Chen Jinying, Yu Hong
Department of Quantitative Health Sciences, University of Massachusetts Medical School, Worcester, MA, United States.
Bedford Veterans Affairs Medical Center, Center for Healthcare Organization and Implementation Research, Bedford, MA, United States; Department of Quantitative Health Sciences, University of Massachusetts Medical School, Worcester, MA, United States.
J Biomed Inform. 2017 Apr;68:121-131. doi: 10.1016/j.jbi.2017.02.016. Epub 2017 Mar 4.
Allowing patients to access their own electronic health record (EHR) notes through online patient portals has the potential to improve patient-centered care. However, EHR notes contain abundant medical jargon that can be difficult for patients to comprehend. One way to help patients is to reduce information overload and help them focus on medical terms that matter most to them. Targeted education can then be developed to improve patient EHR comprehension and the quality of care.
The aim of this work was to develop FIT (Finding Important Terms for patients), an unsupervised natural language processing (NLP) system that ranks medical terms in EHR notes based on their importance to patients.
We built FIT on a new unsupervised ensemble ranking model derived from the biased random walk algorithm to combine heterogeneous information resources for ranking candidate terms from each EHR note. Specifically, FIT integrates four single views (rankers) for term importance: patient use of medical concepts, document-level term salience, word co-occurrence based term relatedness, and topic coherence. It also incorporates partial information of term importance as conveyed by terms' unfamiliarity levels and semantic types. We evaluated FIT on 90 expert-annotated EHR notes and used the four single-view rankers as baselines. In addition, we implemented three benchmark unsupervised ensemble ranking methods as strong baselines.

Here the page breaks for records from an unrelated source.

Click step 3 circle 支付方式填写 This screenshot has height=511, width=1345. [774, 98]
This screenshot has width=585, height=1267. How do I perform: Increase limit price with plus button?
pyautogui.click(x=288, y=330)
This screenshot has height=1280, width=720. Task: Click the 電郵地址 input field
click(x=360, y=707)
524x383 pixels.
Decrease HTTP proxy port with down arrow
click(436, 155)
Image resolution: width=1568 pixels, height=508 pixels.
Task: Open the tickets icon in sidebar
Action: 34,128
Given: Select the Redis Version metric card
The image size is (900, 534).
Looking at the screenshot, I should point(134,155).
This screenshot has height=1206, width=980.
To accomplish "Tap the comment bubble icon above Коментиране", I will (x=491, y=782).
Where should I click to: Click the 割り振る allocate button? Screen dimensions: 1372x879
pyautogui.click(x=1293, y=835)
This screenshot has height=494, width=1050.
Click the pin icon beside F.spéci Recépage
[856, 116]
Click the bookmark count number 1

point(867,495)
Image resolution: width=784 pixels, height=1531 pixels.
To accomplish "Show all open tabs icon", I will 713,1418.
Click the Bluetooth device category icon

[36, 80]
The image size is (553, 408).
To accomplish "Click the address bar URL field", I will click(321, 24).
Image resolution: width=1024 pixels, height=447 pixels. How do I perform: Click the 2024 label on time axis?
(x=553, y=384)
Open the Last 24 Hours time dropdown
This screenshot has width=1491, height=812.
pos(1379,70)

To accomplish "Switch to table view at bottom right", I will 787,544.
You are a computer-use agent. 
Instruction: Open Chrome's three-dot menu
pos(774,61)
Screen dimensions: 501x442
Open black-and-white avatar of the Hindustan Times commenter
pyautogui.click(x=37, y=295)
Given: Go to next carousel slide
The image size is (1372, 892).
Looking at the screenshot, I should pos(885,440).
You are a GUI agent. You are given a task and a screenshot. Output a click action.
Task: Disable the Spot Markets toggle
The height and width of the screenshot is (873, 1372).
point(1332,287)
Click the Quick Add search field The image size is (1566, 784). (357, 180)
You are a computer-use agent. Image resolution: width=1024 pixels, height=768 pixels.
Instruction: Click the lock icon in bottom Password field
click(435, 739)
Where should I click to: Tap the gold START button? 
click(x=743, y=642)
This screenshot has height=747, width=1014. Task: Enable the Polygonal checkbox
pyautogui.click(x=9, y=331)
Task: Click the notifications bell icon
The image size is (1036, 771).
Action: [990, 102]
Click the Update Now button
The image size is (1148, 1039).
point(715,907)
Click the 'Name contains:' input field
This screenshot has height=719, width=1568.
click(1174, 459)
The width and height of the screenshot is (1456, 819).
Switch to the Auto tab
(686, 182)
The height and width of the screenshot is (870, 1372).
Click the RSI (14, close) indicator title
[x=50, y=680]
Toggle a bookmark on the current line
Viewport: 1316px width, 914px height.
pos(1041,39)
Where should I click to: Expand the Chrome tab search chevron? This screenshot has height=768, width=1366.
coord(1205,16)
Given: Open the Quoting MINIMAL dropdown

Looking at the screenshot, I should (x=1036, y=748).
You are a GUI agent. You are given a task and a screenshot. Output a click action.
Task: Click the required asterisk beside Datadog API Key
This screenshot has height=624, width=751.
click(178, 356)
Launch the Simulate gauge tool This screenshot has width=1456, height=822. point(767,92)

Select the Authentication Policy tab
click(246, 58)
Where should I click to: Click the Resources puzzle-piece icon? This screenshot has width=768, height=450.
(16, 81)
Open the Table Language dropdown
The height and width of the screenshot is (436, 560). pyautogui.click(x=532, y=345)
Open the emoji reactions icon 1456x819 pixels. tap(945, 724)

FIT achieved 0.885 AUC-ROC for ranking candidate terms from EHR notes to identify important terms. When including term identification, the performance of FIT for identifying important terms from EHR notes was 0.813 AUC-ROC. Both performance scores significantly exceeded the corresponding scores from the four single rankers (P<0.001). FIT also outperformed the three ensemble rankers for most metrics. Its performance is relatively insensitive to its parameter.
FIT can automatically identify EHR terms important to patients. It may help develop future interventions to improve quality of care. By using unsupervised learning as well as a robust and flexible framework for information fusion, FIT can be readily applied to other domains and applications.
允许患者通过在线患者门户访问自己的电子健康记录(EHR)笔记有改善以患者为中心的护理的潜力。然而,EHR笔记包含大量医学术语,患者可能难以理解。帮助患者的一种方法是减少信息过载,并帮助他们专注于对他们最重要的医学术语。然后可以开展有针对性的教育,以提高患者对EHR的理解以及护理质量。
这项工作的目的是开发FIT(为患者查找重要术语),这是一种无监督自然语言处理(NLP)系统,可根据医学术语对患者的重要性对EHR笔记中的医学术语进行排名。
我们基于从有偏随机游走算法派生的新无监督集成排名模型构建了FIT,以组合异构信息资源,对每个EHR笔记中的候选术语进行排名。具体而言,FIT整合了四个用于术语重要性的单视图(排名器):患者对医学概念的使用、文档级术语显著性、基于词共现的术语相关性和主题连贯性。它还纳入了由术语的不熟悉程度和语义类型传达的术语重要性的部分信息。我们在90份专家注释的EHR笔记上评估了FIT,并将四个单视图排名器用作基线。此外,我们实施了三种基准无监督集成排名方法作为强基线。
FIT在对EHR笔记中的候选术语进行排名以识别重要术语方面实现了0.885的AUC-ROC。当包括术语识别时,FIT从EHR笔记中识别重要术语的性能为0.813 AUC-ROC。这两个性能分数均显著超过四个单排名器的相应分数(P<0.001)。在大多数指标上,FIT也优于三个集成排名器。其性能对其参数相对不敏感。
FIT可以自动识别对患者重要的EHR术语。它可能有助于开发未来的干预措施以提高护理质量。通过使用无监督学习以及强大且灵活的信息融合框架,FIT可以很容易地应用于其他领域和应用。